### SOURCE PASSAGE
* START *
# Great Lakes FrightFest Facade 2010



## Frighteners Entertainment (Jan 24, 2006)

we were just setting up the bottom and middle pieces and getting them line up.


----------



## Frighteners Entertainment (Jan 24, 2006)




----------



## Frighteners Entertainment (Jan 24, 2006)

This is the back side...looking through the door you see The Haunter and over to the right is Tater.


----------



## Frighteners Entertainment (Jan 24, 2006)

Here is the top


----------



## Frighteners Entertainment (Jan 24, 2006)

By the way, this withstood approx 60 mile @ hour winds in the early AM in Petersburg MI.


----------



## Frighteners Entertainment (Jan 24, 2006)

found a full shot of it


----------



## Bethene (Jan 19, 2008)

looks good _ I wondered about you guys there in the weather that came last night- good to know the facade held, hope every one else was as lucky! Some day I will go to the fright fest. - just hasn't worked out yet.


----------



## Frighteners Entertainment (Jan 24, 2006)

and you're so close too!!
You would have a great time...good folks and great food on Saturday night.
I wasn't there last night...new baby and all.


----------



## IMU (Apr 8, 2009)

Very nice work ... looks great!


----------



## ScareShack (May 26, 2006)

Looks very very good. Good to hear it survived the storm


----------



## NoahFentz (May 13, 2007)

amazing work Jeff. Love the brick color. ALL of the detail. Very very cool!!


----------



## Bone Dancer (Oct 7, 2005)

Excellent work Jeff, it looks super.


----------



## The Watcher (Sep 13, 2008)

Glad you folks made it through the storms. That is a very nice set up you built.


----------



## morbidmike (Sep 11, 2009)

very cool Jeff I wish I could have made it there


----------



## fick209 (Aug 31, 2009)

The brick and all the details are awsome, glad it withstood the winds.


----------



## Frighteners Entertainment (Jan 24, 2006)

thank you everyone for the kind words.
Already have an idea what to add to it next year.
* END *
### JOB 1
In the FrightFest facade thread, about how strong were the winds the facade held up against in Petersburg, MI?
### JOB 2
Put this sentence from the FrightFest facade thread into Spanish: "Glad you folks made it through the storms."
### JOB 3
Keep the FrightFest facade thread going from its last post.
You won't need the records for anything here.

### ENTRIES PROVIDED
* START *
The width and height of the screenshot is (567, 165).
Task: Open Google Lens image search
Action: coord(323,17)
* END *
* START *
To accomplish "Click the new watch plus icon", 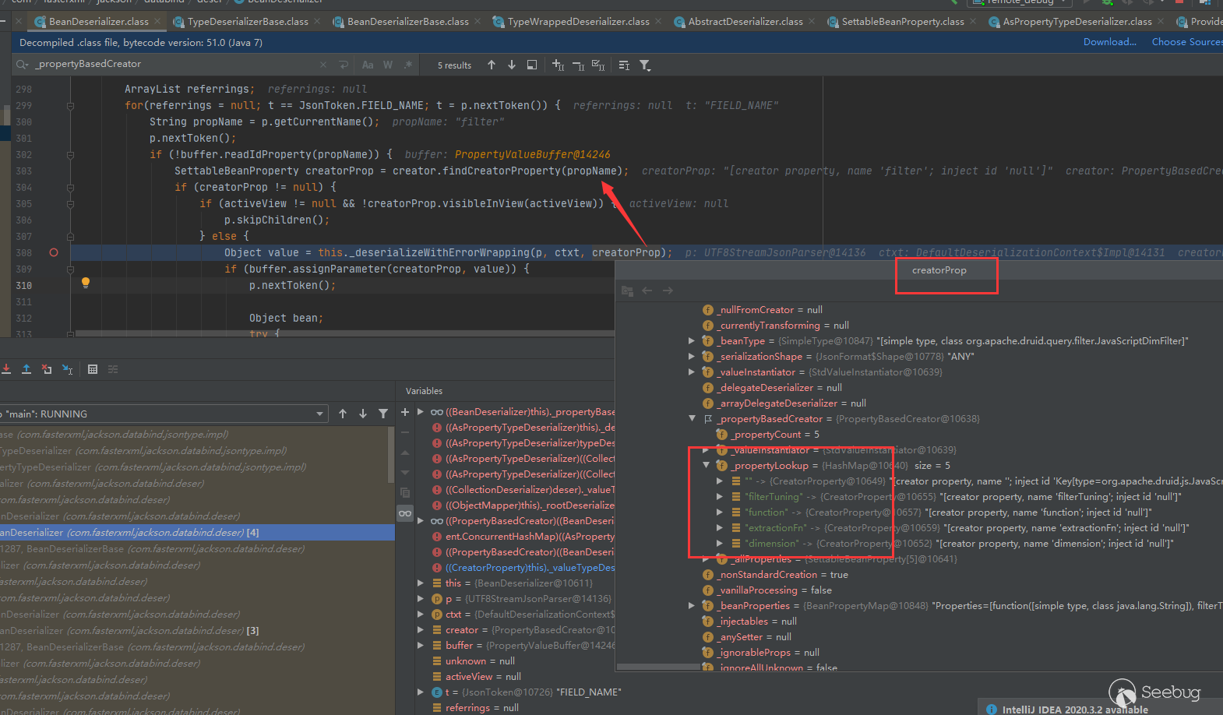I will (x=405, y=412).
* END *
### RIGHT ANSWER 1
About 60 miles per hour.

### RIGHT ANSWER 2
Me alegra que ustedes hayan salido bien de las tormentas.

### RIGHT ANSWER 3
Another 8 ft wide building...thinking 12 ft tall.

I might just do something like this for a yard decoration for halloween this year???


----------



## ghost37 (Jul 30, 2008)

Looks awesome. Great job!!!


----------



## scareme (Aug 29, 2006)

Looks great Jeff. You can tell alot of work went into that. Where/how do you store it?


----------



## RoxyBlue (Oct 6, 2008)

I think you should build an entire house like that


----------



## Frighteners Entertainment (Jan 24, 2006)

lol...sure thing Roxy.
I donated it to them..not sure how they store it, but it is modular.


----------



## Death's Door (Mar 22, 2006)

Awesome job there FE!!! Great detail. Thanx for sharing.


----------



## DeathTouch (Sep 6, 2005)

I finally remembered this thread. Awesome!


----------



## Frighteners Entertainment (Jan 24, 2006)

Glad everyone likes it.
Mr. Stoll took a couple of really cool pictures of it.


----------



## Front Yard Fright (Dec 23, 2005)

That's fantastic!
Amazing work!
.


----------



## kprimm (Mar 14, 2009)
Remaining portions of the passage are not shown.